Supplied text

1396: Panama by Sarah Green

1396: Panama by Sarah Green
TRANSCRIPT
I’m Maggie Smith, and this is The Slowdown.
There’s a time after a relationship ends, when you probably catch yourself thinking, “What happened?” You might find yourself retracing your steps, trying to figure out where you got lost along the way. You might ask yourself, “Was the time I spent with that person REAL? Was any of that real, or at least some of it?”
There's a distinct disenchantment when the spell of the relationship has broken, and the magic’s gone. You’re not seeing the world through love’s rosy lens anymore. You wonder about what you might have overlooked, or misinterpreted, or just got wrong.
I mean, I’ve been there. Most of us have been there more than once. It can take a lot of time and a lot of work, and maybe some therapy, to get to a place of acceptance, let alone contentment, after an important relationship ends. It can take even longer to get to a place of gratitude: to be able to parse how or why it ended from what it WAS. To be able to separate the END of the story from the story as a whole. To be grateful for what the relationship gave you and taught you.
It makes me think of the opening line of the Jack Gilbert poem “Failing and Flying”: “Everyone forgets that Icarus also flew.” Even when a relationship ends before we’re ready, even when it hurts, I think there’s something to celebrate in it. Maybe lots of things to celebrate. One of those things we can celebrate is the flying that occurred before we fell.

Listed entries
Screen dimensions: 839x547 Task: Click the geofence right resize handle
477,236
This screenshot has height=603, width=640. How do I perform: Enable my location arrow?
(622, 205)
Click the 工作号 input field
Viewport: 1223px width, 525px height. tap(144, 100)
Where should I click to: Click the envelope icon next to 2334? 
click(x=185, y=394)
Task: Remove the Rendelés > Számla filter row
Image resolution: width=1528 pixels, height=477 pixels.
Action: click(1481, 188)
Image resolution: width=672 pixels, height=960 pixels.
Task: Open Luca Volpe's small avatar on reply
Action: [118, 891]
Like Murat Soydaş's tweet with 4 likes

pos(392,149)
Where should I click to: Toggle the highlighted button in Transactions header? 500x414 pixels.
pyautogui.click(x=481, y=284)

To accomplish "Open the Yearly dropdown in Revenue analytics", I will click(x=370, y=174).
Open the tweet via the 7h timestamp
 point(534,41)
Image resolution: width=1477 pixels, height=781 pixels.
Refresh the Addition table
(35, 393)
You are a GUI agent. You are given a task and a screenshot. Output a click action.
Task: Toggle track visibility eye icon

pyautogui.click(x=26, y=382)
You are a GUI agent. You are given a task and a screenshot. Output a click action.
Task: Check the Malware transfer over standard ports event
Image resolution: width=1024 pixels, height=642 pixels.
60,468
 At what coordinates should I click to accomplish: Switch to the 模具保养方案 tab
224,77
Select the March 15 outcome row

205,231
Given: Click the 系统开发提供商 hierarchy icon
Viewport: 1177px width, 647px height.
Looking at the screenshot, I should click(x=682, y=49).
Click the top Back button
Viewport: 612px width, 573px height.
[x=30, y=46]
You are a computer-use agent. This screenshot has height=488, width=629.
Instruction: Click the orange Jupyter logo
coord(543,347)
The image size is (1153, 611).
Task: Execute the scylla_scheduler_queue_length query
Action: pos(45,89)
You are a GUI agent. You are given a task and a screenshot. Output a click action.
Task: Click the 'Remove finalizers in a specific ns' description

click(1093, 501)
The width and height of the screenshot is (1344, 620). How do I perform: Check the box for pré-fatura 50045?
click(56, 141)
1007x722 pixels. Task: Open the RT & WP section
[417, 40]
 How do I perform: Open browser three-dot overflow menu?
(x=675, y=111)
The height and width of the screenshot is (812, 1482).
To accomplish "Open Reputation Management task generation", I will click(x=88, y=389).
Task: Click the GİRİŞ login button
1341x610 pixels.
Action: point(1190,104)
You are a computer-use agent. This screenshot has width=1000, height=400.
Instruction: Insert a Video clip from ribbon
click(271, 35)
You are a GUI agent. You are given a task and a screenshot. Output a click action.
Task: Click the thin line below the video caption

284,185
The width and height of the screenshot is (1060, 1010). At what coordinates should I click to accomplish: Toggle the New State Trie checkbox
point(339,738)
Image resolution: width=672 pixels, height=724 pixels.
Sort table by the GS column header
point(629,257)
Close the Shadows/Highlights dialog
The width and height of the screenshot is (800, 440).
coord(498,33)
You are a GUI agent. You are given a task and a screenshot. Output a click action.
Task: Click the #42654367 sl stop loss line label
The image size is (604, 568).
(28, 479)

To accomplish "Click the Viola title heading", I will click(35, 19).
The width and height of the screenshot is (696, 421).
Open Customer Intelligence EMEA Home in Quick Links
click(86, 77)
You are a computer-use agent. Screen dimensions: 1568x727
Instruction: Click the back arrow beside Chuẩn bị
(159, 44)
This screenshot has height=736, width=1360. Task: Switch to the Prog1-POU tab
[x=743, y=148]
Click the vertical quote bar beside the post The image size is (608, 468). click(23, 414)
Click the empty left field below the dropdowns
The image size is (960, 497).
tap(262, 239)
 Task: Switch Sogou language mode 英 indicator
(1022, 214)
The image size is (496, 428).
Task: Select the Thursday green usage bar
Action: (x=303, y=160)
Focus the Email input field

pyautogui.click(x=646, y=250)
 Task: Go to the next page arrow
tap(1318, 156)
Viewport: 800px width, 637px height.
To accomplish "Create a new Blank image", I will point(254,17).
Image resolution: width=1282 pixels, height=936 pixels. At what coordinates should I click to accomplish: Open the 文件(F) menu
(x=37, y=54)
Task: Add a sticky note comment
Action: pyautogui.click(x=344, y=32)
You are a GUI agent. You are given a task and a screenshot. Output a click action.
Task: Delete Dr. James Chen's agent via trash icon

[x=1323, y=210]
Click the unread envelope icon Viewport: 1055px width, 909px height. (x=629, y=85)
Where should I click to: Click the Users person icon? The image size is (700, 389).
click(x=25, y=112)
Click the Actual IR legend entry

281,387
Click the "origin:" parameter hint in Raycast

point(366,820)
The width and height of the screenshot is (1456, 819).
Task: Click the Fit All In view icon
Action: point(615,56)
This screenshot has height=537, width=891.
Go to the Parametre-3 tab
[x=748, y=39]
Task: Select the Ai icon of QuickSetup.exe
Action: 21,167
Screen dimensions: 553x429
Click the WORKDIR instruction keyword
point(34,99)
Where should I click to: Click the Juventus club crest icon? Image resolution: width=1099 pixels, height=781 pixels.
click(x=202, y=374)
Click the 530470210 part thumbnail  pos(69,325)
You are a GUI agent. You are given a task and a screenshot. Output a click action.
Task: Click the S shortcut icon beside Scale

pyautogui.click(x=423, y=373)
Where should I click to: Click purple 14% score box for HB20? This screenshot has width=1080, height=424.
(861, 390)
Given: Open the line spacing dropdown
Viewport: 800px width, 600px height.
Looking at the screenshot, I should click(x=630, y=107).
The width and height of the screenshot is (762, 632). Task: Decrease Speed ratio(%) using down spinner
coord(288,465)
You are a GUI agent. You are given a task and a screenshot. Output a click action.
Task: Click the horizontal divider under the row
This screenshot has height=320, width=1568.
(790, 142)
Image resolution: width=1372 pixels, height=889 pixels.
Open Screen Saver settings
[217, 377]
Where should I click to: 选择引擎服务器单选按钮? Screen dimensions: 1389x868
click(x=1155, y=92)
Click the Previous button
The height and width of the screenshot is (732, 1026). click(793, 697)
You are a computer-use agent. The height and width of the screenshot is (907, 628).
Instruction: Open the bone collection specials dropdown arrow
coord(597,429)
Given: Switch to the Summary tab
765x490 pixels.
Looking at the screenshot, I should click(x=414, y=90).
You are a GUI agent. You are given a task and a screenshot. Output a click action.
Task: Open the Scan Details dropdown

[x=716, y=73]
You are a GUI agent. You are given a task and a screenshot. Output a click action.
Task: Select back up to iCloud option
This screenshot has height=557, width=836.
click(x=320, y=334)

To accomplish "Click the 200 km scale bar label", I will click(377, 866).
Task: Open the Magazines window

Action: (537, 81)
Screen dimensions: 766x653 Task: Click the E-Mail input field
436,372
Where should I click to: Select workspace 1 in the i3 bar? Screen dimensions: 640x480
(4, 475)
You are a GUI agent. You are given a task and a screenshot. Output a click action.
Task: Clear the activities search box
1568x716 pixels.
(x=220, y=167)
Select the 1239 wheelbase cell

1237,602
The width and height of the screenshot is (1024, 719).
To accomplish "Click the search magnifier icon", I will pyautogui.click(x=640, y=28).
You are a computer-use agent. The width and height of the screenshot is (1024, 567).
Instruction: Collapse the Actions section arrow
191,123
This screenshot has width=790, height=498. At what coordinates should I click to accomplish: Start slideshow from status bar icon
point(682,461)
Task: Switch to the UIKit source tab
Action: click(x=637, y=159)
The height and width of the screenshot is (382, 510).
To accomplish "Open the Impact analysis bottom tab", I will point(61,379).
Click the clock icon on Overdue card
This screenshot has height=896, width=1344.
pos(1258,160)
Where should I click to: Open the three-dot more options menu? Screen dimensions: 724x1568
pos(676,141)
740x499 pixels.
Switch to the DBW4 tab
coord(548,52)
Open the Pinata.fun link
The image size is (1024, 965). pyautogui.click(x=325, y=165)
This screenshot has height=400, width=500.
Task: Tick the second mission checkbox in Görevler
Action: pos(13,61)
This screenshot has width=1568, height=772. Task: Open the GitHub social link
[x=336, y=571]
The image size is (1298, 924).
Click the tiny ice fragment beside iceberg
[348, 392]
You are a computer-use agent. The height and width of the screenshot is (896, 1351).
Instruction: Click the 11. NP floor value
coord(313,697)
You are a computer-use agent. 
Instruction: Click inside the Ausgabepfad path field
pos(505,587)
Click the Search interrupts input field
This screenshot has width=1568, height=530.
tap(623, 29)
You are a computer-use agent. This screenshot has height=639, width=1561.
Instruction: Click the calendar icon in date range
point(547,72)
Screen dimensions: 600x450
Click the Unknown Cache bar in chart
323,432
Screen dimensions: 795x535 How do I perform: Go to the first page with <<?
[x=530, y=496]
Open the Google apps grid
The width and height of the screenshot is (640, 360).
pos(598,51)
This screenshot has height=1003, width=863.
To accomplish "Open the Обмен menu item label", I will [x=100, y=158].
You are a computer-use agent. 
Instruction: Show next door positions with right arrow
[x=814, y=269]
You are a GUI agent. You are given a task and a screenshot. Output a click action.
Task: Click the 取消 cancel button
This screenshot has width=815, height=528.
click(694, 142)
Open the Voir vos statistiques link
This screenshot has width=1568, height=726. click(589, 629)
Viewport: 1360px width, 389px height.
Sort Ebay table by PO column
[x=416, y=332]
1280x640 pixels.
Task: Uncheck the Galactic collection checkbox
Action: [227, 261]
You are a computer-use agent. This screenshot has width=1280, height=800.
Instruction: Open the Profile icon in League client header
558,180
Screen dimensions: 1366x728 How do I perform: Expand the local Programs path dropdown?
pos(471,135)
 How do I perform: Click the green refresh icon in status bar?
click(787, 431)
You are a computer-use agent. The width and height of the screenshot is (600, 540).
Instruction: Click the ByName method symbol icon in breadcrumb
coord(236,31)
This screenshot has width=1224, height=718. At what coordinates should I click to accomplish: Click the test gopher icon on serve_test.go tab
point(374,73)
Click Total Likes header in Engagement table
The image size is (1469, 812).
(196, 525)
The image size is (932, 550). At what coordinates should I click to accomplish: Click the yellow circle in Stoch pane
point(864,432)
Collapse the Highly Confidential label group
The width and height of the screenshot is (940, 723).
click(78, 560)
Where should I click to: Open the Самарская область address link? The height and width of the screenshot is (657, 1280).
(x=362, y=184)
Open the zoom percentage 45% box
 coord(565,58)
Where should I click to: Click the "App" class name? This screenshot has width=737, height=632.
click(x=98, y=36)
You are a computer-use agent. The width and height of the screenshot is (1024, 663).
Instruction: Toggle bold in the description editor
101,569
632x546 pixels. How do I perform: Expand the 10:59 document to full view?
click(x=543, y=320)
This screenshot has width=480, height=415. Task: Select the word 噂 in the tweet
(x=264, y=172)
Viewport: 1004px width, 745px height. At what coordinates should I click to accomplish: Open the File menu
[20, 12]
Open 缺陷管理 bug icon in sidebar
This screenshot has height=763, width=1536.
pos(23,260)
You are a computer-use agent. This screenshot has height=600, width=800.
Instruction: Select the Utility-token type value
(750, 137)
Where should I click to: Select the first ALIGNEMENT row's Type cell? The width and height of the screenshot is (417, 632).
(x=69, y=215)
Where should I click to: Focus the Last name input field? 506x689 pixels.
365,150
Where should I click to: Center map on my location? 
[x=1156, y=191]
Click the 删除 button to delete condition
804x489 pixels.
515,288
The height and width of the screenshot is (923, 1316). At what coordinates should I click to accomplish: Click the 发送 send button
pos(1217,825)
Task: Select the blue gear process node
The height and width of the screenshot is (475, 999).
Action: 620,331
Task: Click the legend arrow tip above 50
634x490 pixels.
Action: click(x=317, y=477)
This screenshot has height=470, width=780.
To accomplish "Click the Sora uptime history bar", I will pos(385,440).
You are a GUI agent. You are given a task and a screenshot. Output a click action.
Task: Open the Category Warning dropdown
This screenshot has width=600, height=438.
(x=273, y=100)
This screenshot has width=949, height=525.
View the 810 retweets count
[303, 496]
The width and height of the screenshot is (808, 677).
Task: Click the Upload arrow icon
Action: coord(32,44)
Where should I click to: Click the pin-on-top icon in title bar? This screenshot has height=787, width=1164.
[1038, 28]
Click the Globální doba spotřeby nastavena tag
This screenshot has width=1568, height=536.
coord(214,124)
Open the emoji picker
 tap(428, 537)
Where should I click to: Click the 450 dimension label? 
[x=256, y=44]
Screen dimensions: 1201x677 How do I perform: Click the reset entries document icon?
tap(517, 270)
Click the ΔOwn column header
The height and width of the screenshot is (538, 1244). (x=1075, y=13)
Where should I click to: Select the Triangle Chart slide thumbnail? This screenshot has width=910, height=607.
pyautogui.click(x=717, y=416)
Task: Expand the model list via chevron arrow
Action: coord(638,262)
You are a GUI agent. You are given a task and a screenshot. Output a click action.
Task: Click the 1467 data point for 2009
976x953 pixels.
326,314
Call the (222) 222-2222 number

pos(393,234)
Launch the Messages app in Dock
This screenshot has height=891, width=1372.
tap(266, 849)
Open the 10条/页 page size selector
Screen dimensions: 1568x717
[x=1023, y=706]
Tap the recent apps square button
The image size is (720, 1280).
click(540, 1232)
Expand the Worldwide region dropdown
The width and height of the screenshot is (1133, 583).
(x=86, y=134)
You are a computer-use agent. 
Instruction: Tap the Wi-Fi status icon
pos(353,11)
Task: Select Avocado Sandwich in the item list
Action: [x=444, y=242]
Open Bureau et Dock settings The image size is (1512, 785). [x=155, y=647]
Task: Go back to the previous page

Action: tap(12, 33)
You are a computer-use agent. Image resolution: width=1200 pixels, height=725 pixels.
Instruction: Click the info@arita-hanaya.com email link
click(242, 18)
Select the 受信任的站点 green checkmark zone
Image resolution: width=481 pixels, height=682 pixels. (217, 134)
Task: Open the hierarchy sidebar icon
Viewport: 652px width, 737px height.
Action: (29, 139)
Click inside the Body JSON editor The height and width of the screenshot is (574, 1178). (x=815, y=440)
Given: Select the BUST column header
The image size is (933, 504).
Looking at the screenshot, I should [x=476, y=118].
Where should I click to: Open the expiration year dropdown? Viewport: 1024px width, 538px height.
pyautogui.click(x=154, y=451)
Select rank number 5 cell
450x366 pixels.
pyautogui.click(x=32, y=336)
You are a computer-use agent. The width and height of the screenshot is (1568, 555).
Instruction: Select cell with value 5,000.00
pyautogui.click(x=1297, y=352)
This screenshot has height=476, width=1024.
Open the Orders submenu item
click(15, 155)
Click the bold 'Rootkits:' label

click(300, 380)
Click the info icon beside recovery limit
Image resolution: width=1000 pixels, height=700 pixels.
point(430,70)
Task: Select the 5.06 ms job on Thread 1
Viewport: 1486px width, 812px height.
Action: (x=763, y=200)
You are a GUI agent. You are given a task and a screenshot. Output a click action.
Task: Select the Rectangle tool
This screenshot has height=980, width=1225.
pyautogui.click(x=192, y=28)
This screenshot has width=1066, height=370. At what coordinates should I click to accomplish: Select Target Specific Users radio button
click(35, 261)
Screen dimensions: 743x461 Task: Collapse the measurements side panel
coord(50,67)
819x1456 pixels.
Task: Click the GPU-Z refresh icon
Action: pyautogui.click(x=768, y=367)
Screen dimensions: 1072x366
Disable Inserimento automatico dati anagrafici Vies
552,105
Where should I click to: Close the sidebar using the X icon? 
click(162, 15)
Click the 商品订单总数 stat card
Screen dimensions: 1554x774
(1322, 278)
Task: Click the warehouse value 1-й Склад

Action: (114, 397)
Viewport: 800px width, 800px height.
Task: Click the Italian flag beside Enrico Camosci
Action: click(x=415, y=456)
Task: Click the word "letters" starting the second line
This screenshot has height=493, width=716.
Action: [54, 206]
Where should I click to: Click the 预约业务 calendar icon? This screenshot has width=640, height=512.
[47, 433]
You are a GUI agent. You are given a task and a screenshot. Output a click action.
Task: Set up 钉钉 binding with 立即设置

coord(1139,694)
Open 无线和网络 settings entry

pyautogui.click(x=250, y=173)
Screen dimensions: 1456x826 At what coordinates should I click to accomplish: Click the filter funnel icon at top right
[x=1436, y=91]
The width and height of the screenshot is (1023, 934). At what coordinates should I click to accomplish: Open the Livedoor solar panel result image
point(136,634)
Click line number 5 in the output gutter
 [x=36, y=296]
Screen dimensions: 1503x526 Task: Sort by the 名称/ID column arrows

Problem
In the Slowdown transcript, what opening line of the Jack Gilbert poem "Failing and Flying" is quoted?

Response
"Everyone forgets that Icarus also flew."